アトピー体質をもつ人の皮膚に家の中のほこり、ダニ、カビ、花粉、動物の毛、人の垢などがつくと、からだが過敏に反応(アレルギー反応)し、湿疹ができます。
食べ物がアレルゲン(アレルギーを引き起こすもと)となっていることも少なくありません。とくに腸管がしっかりできていない子どもの場合は、食べ物に対してアレルギー反応を起こすことがあります。
アレルゲンとなる食べ物は、人によって異なります。卵、牛乳、大豆が3大アレルゲンで、ほかに米、小麦、豚肉などがアレルゲンとなることもあります。
こうした体質は、遺伝的なもので、本人や家族にアトピー性皮膚炎のほかに、ぜんそく、アレルギー性鼻炎、アレルギー性結膜炎、じんましんといった病気がみられることが少なくありません。
アトピー性皮膚炎の原因となるのは、主にコナヒョウヒダニ(画像)とヤケヒョウヒダニです。
これらのダニは、人間やペットの出すふけ、垢、毛、食べかすなどをエサにして、ハウスダストの中や、カーペット、畳の中にもぐり込んで生息しています。
ダニは乾燥に弱く、湿度60%以下が続くと死にます。ただし、ダニの卵、排泄物、死骸もアレルゲンになります。
アトピー性皮膚炎はなぜ起こるのか?
体内にダニの死骸などのアレルゲンが入ると、リンパ球の一種のヘルパーT細胞がB細胞を刺激し、B細胞はIgE抗体を出します。

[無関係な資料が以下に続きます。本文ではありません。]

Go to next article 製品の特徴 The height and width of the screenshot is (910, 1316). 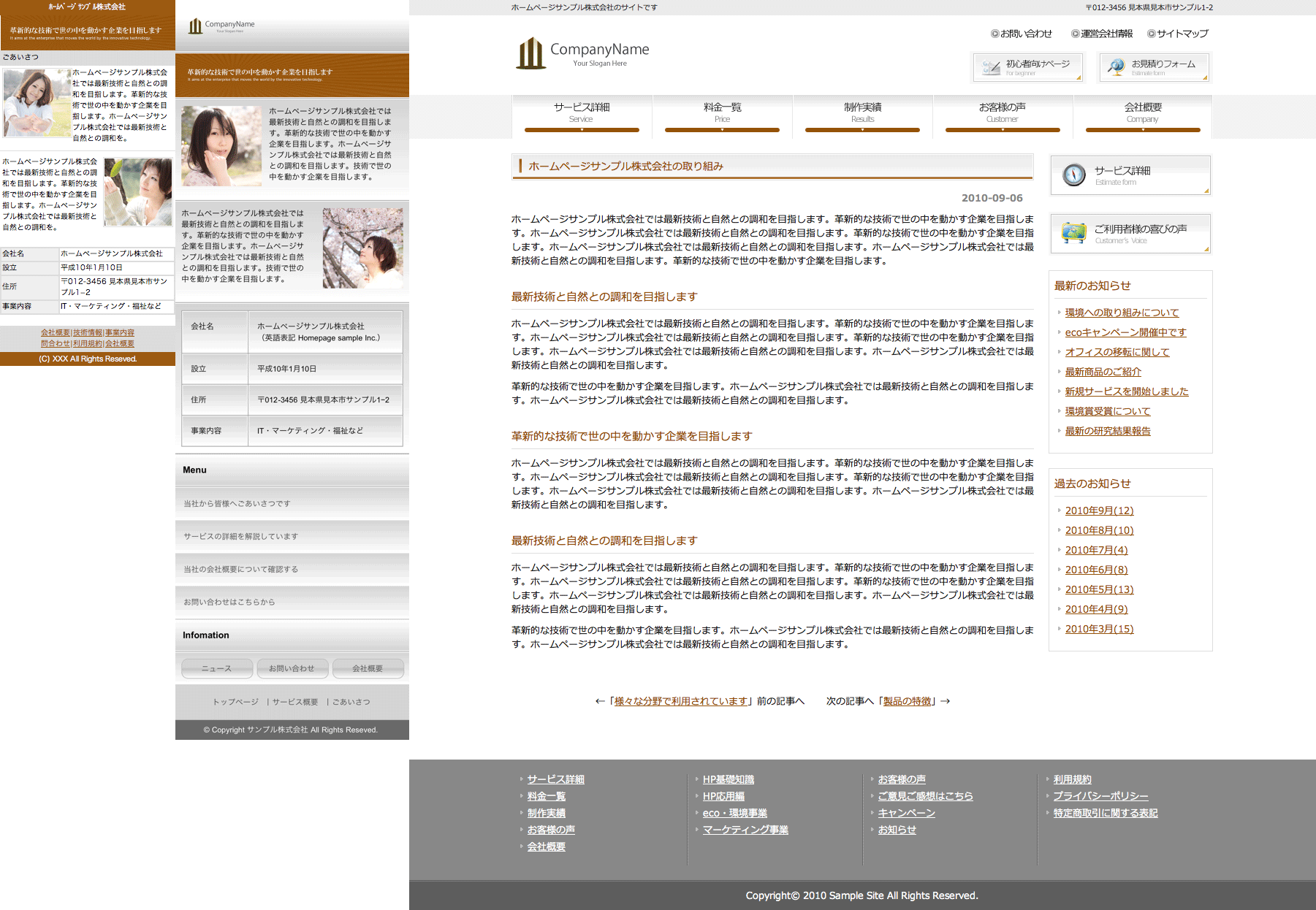coord(907,701)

IgE抗体は肥満細胞の表面のレセプターと結合して、次のアレルゲンがくると、ヒスタミンなどの化学物質を肥満細胞に放出させます。
これらの物質が、気道や鼻の粘膜や皮膚などでアレルギー反応を引き起こすとされています。
ヘルパーT細胞には、Th1とよばれるグループと、Th2細胞群の2種類があり、Th2細胞がIgE抗体を増加させるインターロイキン4(IL4)、IL5などの活性物質を出し、Th1細胞がIgE抗体の産出を抑えるγインターフェロンなどを放出すると考えられてきました。
しかし抗ヒスタミン薬は、アトピー性皮膚炎の症状のひとつであるかゆみにはよく効きますが、湿疹には効果がないことからもわかるように、これだけではアトピー性皮膚炎がなぜ起こるのか説明がつきません。
また、アトピー性皮膚炎が起きている組織では、リンパ球の集積と好酸球(リンパ球とは別の白血球の一種)の増加がみられます。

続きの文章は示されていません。